In the original plans for the GWB, the lower level was going to be added at the start (instead of later on), and they intended to have up to 16 tracks there.

The problem was, there were really no railroads around the Fort Lee area; the trolley ROW still existed but by no means could you be able to handle 16 tracks of traffic with that ROW I'd imagine, not to mention the grade issues of getting the trains down from the GWB once they were in NYC.

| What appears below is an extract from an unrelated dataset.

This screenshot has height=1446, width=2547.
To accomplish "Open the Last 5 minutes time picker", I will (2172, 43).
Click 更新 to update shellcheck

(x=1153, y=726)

Not sure if the trolley lines were connected to the national rail network either. Besides old time tables and ROW on maps, I can't seem to come across anything on Historic Aerials nor any pictures of the trolleys in operation

Looking back on it, maybe they should've figured out a way to get two tracks on the old trolley ROW and run *something* on the GWB... would help with the Hudson tunnel issue.
 #1596579  by CarterB
 
Psnj hudson river line edgewater.jpg
Psnj hudson river line edgewater.jpg (155.83 KiB) Viewed 1972 times
The Hudson River line of the PSCT went down the palisades from Cliffside Park to a ferry terminal in Edgewater via it's own ROW and hairpin curve, which was at approx N 40.82532 W 73.97808. {Just below Lafayette Ave , Cliffside Park) Double track line down the palisades. The area of the hairpin curve and parts of the rest of that ROW still exist to this day, but hard to get to. If you use https://www.historicaerials.com/viewer, put in that location, use the "aerials" function for the year 1966, and you can see almost all of the ROW.
Image
Image
 #1596582  by CarterB
 
The original lower deck of the GWB was to have four track extension of the A line subway with a big loop on the NJ side serving several towns there.